Saturday, 30 March 2013

Stigma Within Stigma

Stigma.  It's everywhere and it affects everyone. Mental illness still in the 21st century is clouded by stigma. There are people suffering in silence because they believe asking for help is a sign of weakness. Imagine having your head filled to the brim with despair and disorder and having no where to go. The removal of stigma around mental illness has come such a long way in the last 20 years but we still have so much further to go.  

Amongst the mentally ill there is still stigma. I've lost count of how many times I have said to myself that I need to keep my mouth shut, need to buck up and deal with it. This is something that I have been dealing with personally for 11 years. Yet I still tell myself the same thing that I hate hearing from others.  Things that I would never say to anyone else. 

Self harm has a whole different level of stigma.  It's a stigma within a stigma.  Even those who suffer from a Mental Illness, who engage in activities that many think are outlandish, ideas that stray from the norm, see people who self harm as some kind of person to be revered.  There have been many conversations that I have been involved in, in an inpatient facility where other patients have struggled to see the need and desire behind the action of harming oneself. 

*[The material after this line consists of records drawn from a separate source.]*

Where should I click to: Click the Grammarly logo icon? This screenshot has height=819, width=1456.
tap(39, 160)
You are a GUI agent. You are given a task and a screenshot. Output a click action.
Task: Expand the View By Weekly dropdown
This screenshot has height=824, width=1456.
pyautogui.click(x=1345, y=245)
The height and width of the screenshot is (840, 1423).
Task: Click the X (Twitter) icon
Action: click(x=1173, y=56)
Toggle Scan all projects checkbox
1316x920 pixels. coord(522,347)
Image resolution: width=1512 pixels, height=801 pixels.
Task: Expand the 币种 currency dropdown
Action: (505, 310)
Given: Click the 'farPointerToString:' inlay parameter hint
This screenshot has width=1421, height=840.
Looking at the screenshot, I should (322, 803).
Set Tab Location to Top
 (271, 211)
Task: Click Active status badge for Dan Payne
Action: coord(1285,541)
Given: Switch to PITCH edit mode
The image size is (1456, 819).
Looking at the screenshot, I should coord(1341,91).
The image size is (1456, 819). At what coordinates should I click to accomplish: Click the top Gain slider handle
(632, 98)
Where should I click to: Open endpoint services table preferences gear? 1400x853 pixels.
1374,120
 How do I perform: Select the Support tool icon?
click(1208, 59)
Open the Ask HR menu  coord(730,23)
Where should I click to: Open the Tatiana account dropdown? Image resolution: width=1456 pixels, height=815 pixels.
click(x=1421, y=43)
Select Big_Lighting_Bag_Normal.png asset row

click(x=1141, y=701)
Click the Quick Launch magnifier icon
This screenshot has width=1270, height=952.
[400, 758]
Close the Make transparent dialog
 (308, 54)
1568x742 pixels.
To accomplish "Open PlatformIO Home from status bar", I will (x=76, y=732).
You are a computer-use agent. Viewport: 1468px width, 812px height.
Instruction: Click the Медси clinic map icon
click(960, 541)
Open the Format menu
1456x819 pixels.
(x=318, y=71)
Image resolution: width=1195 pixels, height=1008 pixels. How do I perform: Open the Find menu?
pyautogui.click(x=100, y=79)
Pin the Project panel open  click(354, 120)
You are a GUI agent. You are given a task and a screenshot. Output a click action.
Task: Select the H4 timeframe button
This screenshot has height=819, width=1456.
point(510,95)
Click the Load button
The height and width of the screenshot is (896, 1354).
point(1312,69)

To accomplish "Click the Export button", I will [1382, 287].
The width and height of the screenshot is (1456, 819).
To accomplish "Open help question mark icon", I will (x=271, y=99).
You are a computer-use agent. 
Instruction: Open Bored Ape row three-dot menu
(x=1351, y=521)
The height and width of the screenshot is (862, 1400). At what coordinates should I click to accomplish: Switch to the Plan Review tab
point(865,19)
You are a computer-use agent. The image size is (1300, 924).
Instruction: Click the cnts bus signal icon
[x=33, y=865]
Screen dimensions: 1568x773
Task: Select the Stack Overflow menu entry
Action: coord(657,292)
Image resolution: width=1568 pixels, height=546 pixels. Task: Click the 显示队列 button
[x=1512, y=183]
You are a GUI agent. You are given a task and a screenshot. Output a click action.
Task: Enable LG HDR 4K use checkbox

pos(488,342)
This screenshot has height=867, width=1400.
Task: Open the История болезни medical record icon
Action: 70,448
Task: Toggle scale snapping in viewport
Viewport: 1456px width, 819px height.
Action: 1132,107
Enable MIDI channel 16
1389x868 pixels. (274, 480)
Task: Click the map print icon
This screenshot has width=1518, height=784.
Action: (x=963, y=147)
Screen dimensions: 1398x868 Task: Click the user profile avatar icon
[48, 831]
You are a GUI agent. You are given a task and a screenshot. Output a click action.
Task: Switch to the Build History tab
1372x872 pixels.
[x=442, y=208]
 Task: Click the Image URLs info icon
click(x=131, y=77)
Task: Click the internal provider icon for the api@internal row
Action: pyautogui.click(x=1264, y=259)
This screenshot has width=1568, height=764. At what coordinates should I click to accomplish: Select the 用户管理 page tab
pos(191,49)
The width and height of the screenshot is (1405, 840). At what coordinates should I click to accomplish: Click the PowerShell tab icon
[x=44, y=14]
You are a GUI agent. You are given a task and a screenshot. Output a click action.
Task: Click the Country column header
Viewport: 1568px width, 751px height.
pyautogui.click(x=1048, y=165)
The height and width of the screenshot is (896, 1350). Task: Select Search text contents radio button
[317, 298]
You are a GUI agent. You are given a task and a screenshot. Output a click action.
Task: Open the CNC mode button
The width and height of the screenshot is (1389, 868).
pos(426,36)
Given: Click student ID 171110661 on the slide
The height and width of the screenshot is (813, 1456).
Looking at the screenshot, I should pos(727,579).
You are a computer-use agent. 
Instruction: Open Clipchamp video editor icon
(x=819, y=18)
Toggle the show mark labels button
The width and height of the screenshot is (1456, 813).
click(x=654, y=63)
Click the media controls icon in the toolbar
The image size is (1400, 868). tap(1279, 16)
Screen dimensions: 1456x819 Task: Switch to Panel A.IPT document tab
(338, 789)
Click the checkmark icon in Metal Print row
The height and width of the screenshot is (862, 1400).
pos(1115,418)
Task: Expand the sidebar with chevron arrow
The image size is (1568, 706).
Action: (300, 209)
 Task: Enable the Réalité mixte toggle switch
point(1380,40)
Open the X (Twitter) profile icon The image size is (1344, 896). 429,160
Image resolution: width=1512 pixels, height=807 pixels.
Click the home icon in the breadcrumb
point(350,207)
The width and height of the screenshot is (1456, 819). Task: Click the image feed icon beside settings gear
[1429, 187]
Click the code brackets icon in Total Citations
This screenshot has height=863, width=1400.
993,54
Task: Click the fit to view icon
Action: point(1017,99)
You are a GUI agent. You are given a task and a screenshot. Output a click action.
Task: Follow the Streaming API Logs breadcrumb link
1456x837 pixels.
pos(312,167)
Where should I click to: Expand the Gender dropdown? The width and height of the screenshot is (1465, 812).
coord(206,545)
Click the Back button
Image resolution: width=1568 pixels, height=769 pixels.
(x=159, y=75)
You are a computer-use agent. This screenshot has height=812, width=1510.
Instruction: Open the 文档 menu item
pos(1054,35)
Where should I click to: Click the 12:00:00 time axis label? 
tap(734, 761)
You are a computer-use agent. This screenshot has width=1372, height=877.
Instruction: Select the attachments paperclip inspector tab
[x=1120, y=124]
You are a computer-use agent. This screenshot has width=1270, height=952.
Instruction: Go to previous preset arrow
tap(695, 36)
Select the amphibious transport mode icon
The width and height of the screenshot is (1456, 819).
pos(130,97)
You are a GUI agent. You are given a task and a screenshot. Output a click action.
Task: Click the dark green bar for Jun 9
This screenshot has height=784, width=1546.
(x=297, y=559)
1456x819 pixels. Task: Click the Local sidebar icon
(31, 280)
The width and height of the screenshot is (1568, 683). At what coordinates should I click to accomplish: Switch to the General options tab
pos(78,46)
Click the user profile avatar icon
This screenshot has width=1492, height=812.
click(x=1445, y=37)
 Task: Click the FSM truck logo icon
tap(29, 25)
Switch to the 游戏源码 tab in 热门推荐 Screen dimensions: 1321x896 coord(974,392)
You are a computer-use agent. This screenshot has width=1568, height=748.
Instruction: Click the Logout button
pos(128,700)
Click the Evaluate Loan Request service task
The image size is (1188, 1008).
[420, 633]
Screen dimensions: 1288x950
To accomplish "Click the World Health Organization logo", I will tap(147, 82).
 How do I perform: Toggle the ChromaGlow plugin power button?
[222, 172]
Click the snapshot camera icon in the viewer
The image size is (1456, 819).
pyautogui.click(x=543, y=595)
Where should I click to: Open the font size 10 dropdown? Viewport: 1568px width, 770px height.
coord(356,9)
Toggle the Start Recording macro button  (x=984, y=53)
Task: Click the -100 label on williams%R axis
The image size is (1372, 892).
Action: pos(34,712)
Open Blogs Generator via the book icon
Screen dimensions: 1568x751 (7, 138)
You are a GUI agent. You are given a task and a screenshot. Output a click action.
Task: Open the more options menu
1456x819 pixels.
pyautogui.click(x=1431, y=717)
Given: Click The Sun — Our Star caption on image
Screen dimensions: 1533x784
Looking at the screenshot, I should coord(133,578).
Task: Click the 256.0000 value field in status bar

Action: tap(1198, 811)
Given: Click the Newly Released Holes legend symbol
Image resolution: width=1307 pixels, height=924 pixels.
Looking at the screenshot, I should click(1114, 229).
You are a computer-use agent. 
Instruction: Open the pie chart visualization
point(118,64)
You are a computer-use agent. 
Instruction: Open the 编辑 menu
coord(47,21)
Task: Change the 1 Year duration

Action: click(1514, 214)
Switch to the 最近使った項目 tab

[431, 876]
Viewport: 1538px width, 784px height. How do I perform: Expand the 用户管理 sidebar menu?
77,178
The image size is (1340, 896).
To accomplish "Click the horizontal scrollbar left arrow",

Society sees people drinking to excess, and almost turn a blind eye.  It's seen as people blowing off steam, almost a societal norm.  They are seen as coping mechanisms, nothing more.  People who drink to excess every weekend are 'ok'. However they are doing the same thing that people who self harm are doing.  Hiding the pain, replacing it with something else.  Yet people who physically harm their flesh are seen as monsters, attention seeking and sometimes just plain stupid. 

Self harming is a coping mechanism. It's a dysfunctional one, I will admit, but it is one nonetheless.  However with so much stigma around it, people are covering it up, pretending it doesn't exist.  Why NEED to talk about this.  We NEED to say it's ok to tell someone that you aren't coping.  We NEED to treat the symptom not the behaviour.  A person who self harms is not a monster, they are simply reaching for help when their words don't work.